Tarea asignada 1: Escribe tal cual el fragmento del texto sobre Kissinger y el golpe contra Dilma Rousseff que empieza con "Kissinger tomó una" y continúa hasta "llegado a su fin.".

Texto dado:
--------------------------------

El mensaje es inequívoco: los políticos y las fuerzas económicas están...

Antonio Navalón   

En la década de los 70, en plena Guerra Fría, cuando los malos eran los comunistas y los buenos los capitalistas, dos sucesos, uno en Europa y otro en América, inquietaron al Departamento de Estado de EE UU. En Chile, una coalición de partidos de izquierda encabezada por Salvador Allende llamada Unidad Popular ganó en las urnas en 1970, incluyendo a los comunistas en su campaña y en el Gobierno posterior. Desde ese momento, Henry Kissinger decidió impedir a toda costa que los comunistas llegaran al poder por la vía democrática, embrión del llamado Plan Cóndor, y ya sabe que el entonces secretario de Estado inspiró el golpe de Estado en Chile del 11 de septiembre –curioso sarcasmo el de la Historia- de 1973 que acabó con el mandato de Allende, el último golpe de la extrema derecha en ese país. Tres años después en Italia, el Partido Comunista de Enrico Berlinguer estuvo a punto de ganar las elecciones con el 34,4% de los votos y de sustituir en el Gobierno a la sempiterna Democracia Cristiana. Eran los años de las Brigadas Rojas detrás de cuyo terrorismo muchos veían la mano de la CIA y el KGB.

Kissinger tomó una decisión histórica para evitar estas situaciones: crear un anticuerpo, integrando a los socialistas para incidir en los procesos electorales en los que los comunistas tenían grandes posibilidades de triunfar o trastocar los Gobiernos en los que ya participaban. Por lo tanto, con el respaldo de la Internacional Socialista se impuso la justicia social en diferentes partes del mundo y comenzó una era que hemos reproducido más o menos hasta estos momentos. Según esa pauta, la derecha dejaba de ser salvaje y brutal y la izquierda tocaba el poder a través de los sindicatos y los gobiernos socialistas o socialdemócratas. Ese modelo ha llegado a su fin.

El golpe de Estado "legal" en Brasil contra Dilma Rousseff recupera el concepto de enfrentamiento social. Por una parte, pone de manifiesto el resurgimiento de la lucha ideológica entre derecha e izquierda -desde el punto de vista político- y por otra, el mayor cambio que ha sufrido el poder económico en los últimos veinte años. En ese sentido, el mensaje es inequívoco: los políticos y las fuerzas económicas están diciéndole al mundo que se acabó la negociación. Basta recordar que de las 30 multinaciones más importantes, 15 no existían hace dos décadas.

--------------------------------

Información suministrada:
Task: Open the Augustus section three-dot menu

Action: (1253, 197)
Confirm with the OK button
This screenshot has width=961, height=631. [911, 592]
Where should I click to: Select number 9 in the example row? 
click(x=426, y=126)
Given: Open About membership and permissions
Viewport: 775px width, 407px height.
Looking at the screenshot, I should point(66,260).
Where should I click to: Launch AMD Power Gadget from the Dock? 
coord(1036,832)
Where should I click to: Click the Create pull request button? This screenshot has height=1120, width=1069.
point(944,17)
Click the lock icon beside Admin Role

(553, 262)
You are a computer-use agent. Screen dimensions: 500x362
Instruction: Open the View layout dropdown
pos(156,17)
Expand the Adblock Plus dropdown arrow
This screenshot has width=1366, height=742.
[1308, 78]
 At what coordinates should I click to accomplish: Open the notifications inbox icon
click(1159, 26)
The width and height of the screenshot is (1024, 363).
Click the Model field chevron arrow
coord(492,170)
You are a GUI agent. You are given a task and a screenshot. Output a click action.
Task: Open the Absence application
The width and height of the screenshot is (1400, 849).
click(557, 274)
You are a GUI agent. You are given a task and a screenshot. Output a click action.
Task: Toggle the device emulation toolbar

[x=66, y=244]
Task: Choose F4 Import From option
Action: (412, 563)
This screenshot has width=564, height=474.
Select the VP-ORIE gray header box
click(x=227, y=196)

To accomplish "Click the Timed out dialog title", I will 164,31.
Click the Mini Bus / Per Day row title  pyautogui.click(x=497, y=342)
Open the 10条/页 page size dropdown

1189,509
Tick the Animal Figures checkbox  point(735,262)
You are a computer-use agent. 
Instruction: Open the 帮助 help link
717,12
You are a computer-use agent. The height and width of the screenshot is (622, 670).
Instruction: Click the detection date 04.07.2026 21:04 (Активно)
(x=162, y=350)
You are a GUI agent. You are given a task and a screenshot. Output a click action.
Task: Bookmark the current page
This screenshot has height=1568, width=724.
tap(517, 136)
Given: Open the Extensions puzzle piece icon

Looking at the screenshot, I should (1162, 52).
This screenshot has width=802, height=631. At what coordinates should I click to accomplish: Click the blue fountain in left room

--------------------------------

Tarea asignada 2: Devuelve sin cambios, y solo esas, las líneas de los registros que van desde la que contiene "Open the 10条/页 page size dropdown" hasta la que contiene "(x=162, y=350)", ambas incluidas.

Resultado final 1:
Kissinger tomó una decisión histórica para evitar estas situaciones: crear un anticuerpo, integrando a los socialistas para incidir en los procesos electorales en los que los comunistas tenían grandes posibilidades de triunfar o trastocar los Gobiernos en los que ya participaban. Por lo tanto, con el respaldo de la Internacional Socialista se impuso la justicia social en diferentes partes del mundo y comenzó una era que hemos reproducido más o menos hasta estos momentos. Según esa pauta, la derecha dejaba de ser salvaje y brutal y la izquierda tocaba el poder a través de los sindicatos y los gobiernos socialistas o socialdemócratas. Ese modelo ha llegado a su fin.

Resultado final 2:
Open the 10条/页 page size dropdown

1189,509
Tick the Animal Figures checkbox  point(735,262)
You are a computer-use agent. 
Instruction: Open the 帮助 help link
717,12
You are a computer-use agent. The height and width of the screenshot is (622, 670).
Instruction: Click the detection date 04.07.2026 21:04 (Активно)
(x=162, y=350)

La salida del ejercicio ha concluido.